**Task details**.
Start with the line that holds "Screen dimensions: 1341x810". Please copy it and each remaining line below exactly, leaving pictures out.

BEGIN Material for the task

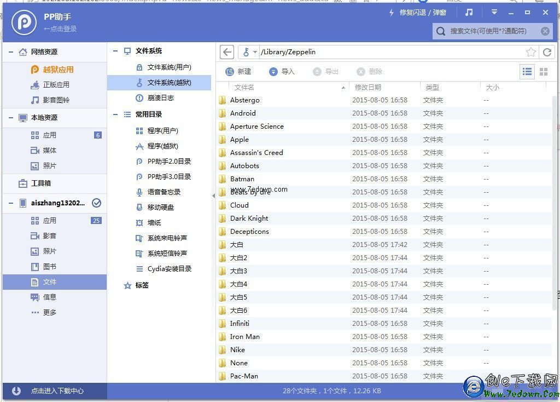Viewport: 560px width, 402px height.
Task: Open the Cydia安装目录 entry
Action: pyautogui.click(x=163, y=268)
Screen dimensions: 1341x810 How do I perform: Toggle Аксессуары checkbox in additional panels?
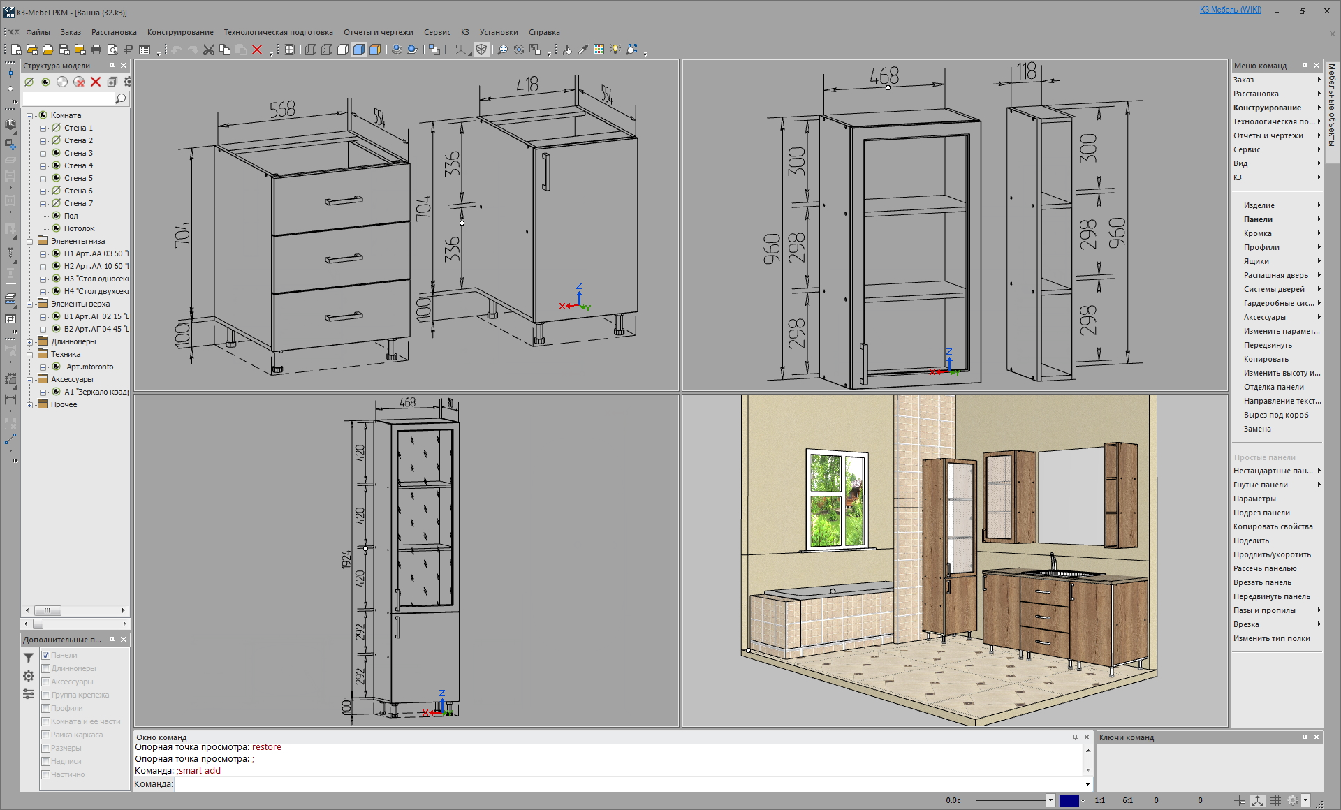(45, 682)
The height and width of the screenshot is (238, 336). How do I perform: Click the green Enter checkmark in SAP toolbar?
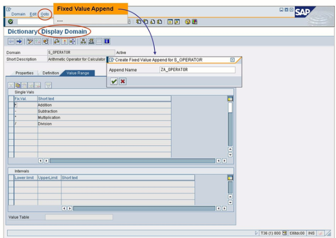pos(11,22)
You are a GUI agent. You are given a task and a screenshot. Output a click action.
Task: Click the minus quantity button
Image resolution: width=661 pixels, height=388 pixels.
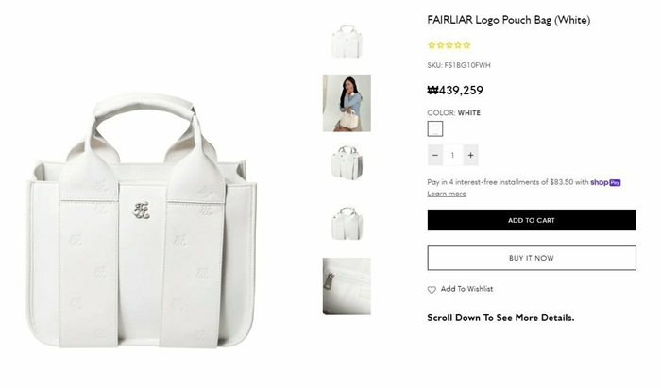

END Material for the task

**Written solution**.
Screen dimensions: 1341x810 How do I perform: Toggle Аксессуары checkbox in additional panels?
(45, 682)
The height and width of the screenshot is (238, 336). How do I perform: Click the green Enter checkmark in SAP toolbar?
pos(11,22)
You are a GUI agent. You are given a task and a screenshot. Output a click action.
Task: Click the minus quantity button
Image resolution: width=661 pixels, height=388 pixels.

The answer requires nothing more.